Excerpted data
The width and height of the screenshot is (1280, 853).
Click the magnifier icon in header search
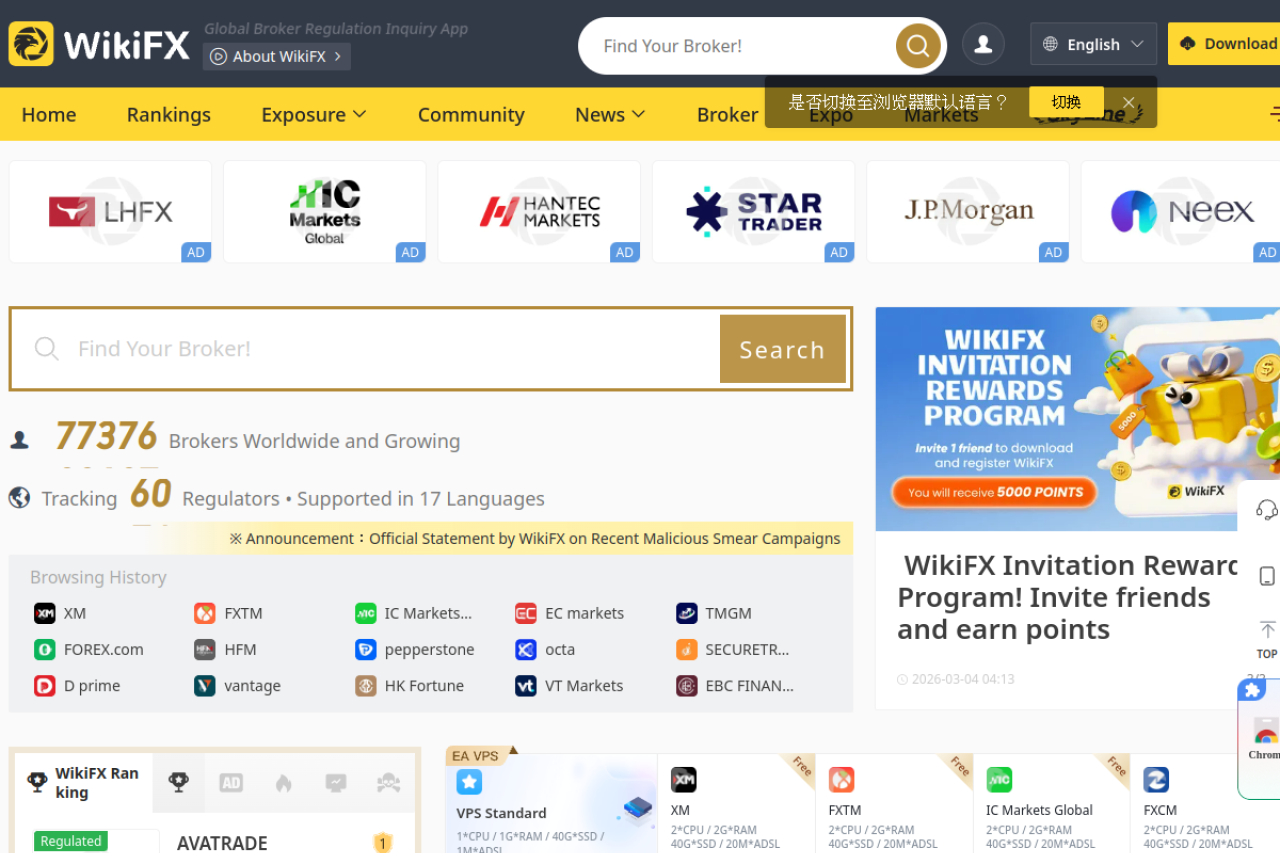click(917, 46)
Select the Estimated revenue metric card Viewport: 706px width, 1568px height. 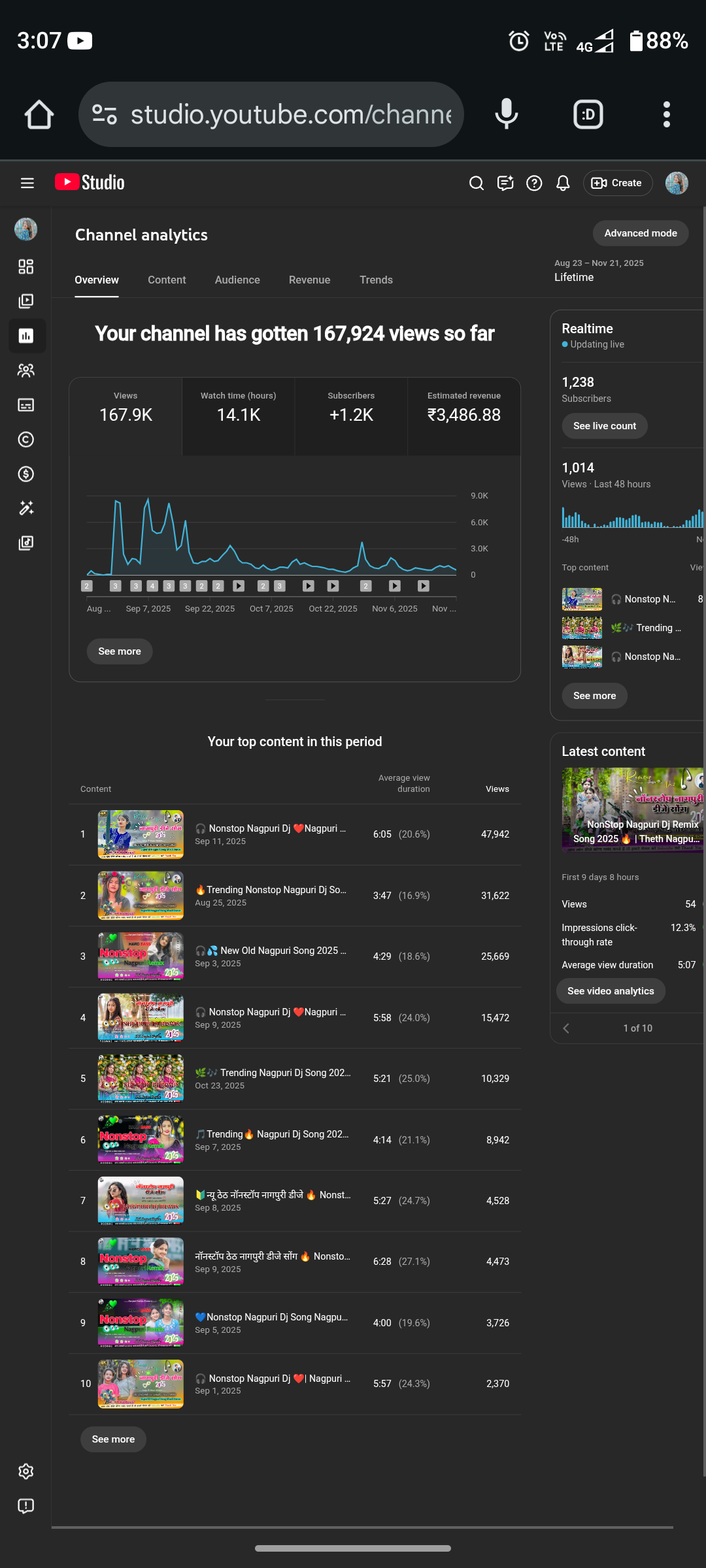463,408
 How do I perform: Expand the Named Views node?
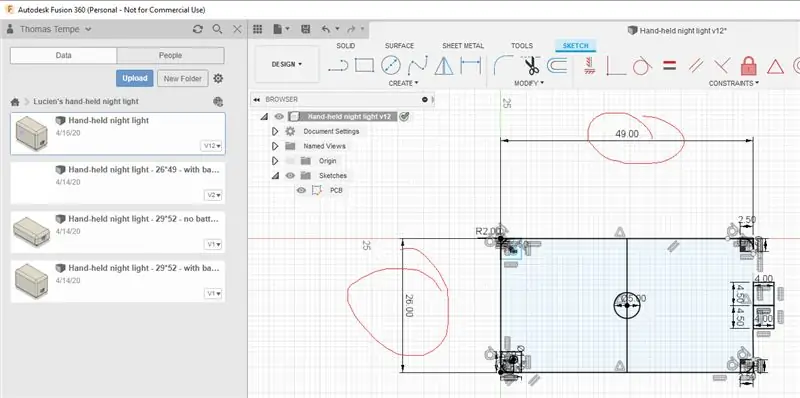tap(275, 146)
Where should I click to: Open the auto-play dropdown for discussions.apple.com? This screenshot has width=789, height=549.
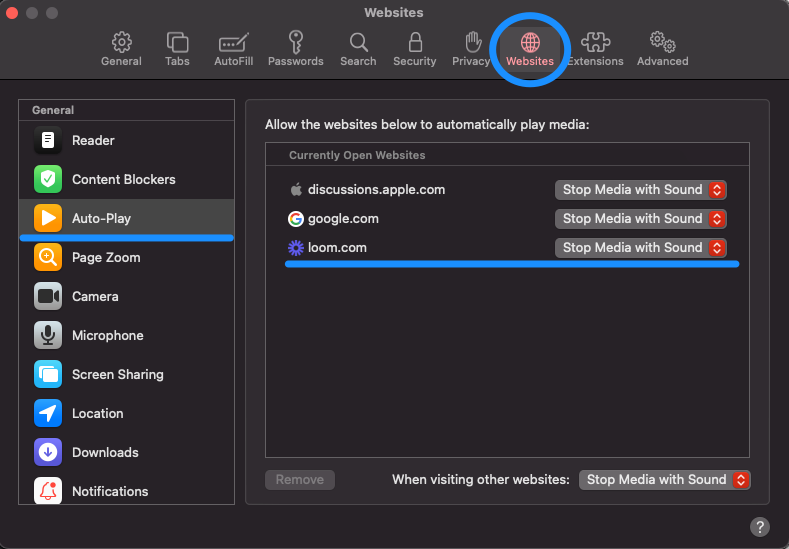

Brief
Search the data above for the word "screenshot". Copy each line it is in.

Expected answer
The width and height of the screenshot is (1280, 853).
Where should I click to: Open the auto-play dropdown for discussions.apple.com? This screenshot has width=789, height=549.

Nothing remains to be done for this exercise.